## Description of the task:
Please copy, exactly and with no pictures, only the lines from the one containing "Task: Open the Instructions link" through the last line of the records.
#### The data ####
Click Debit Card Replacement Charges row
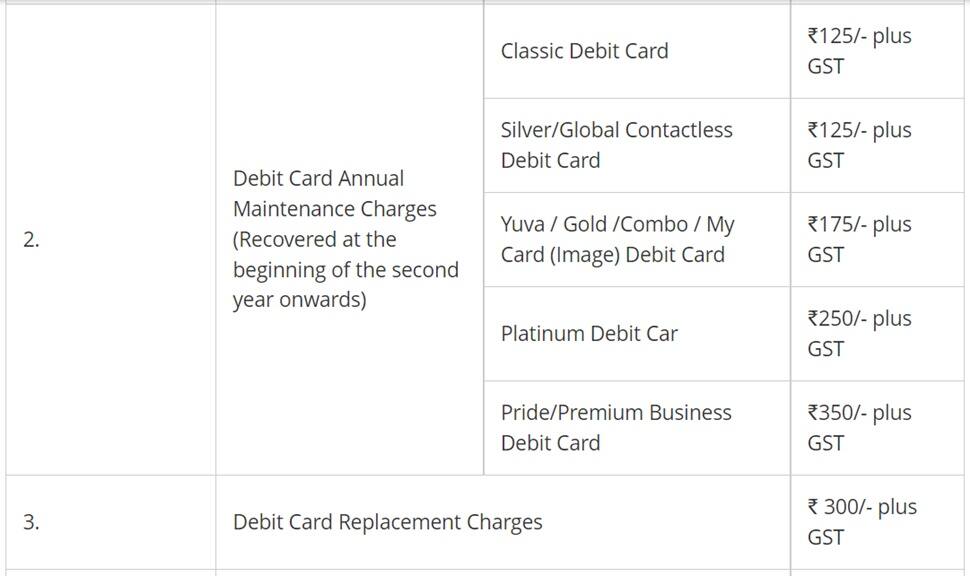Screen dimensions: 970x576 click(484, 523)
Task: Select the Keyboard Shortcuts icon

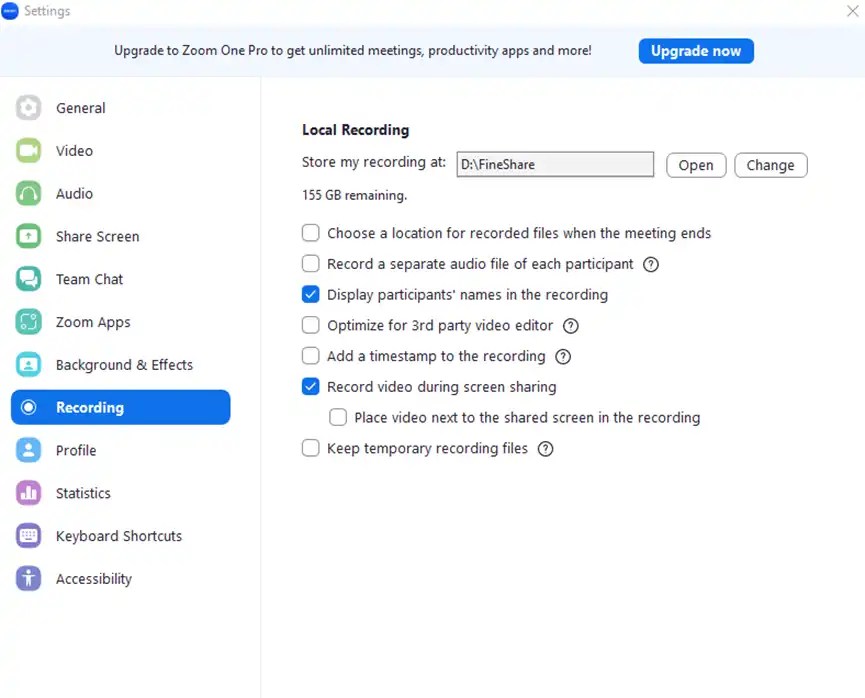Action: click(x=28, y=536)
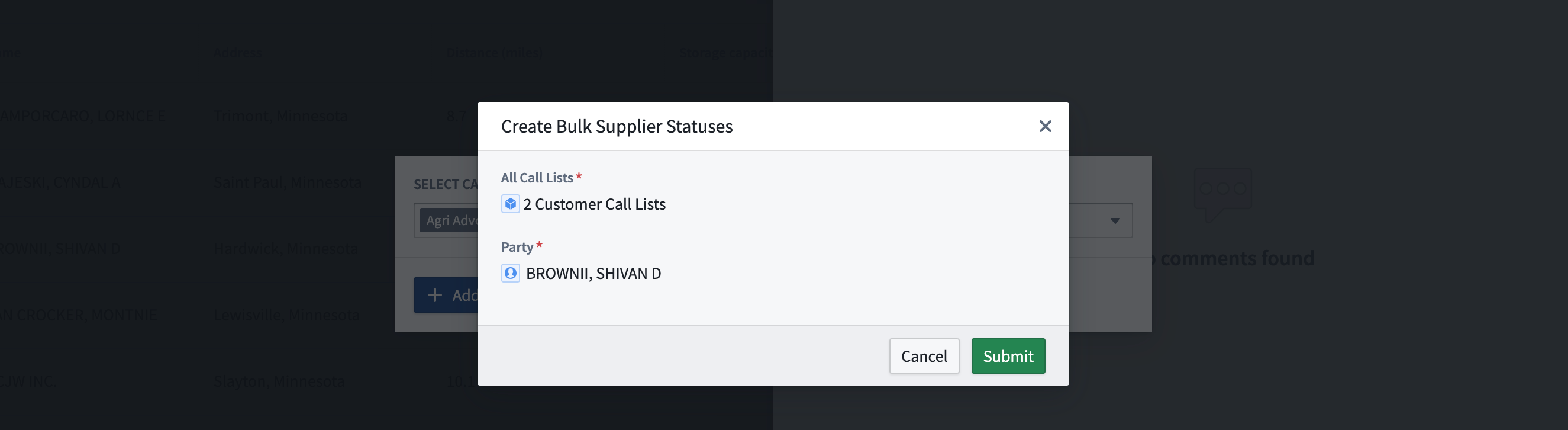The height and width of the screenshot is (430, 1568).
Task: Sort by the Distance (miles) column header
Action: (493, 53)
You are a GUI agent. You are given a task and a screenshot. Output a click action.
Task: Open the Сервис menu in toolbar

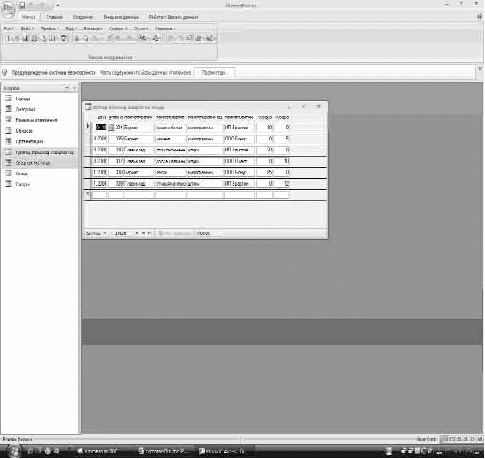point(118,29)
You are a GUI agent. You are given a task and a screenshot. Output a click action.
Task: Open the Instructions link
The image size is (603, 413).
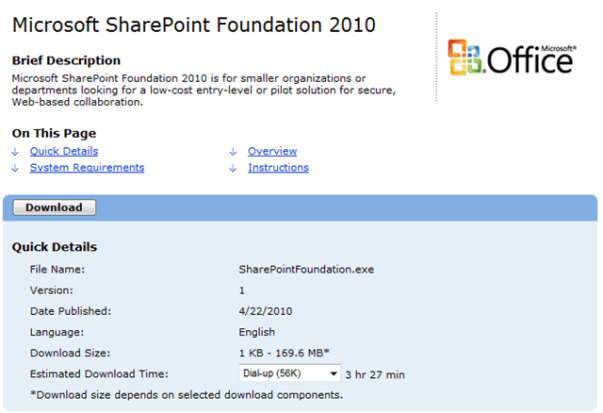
####
## Written answer:
Task: Open the Instructions link
The image size is (603, 413).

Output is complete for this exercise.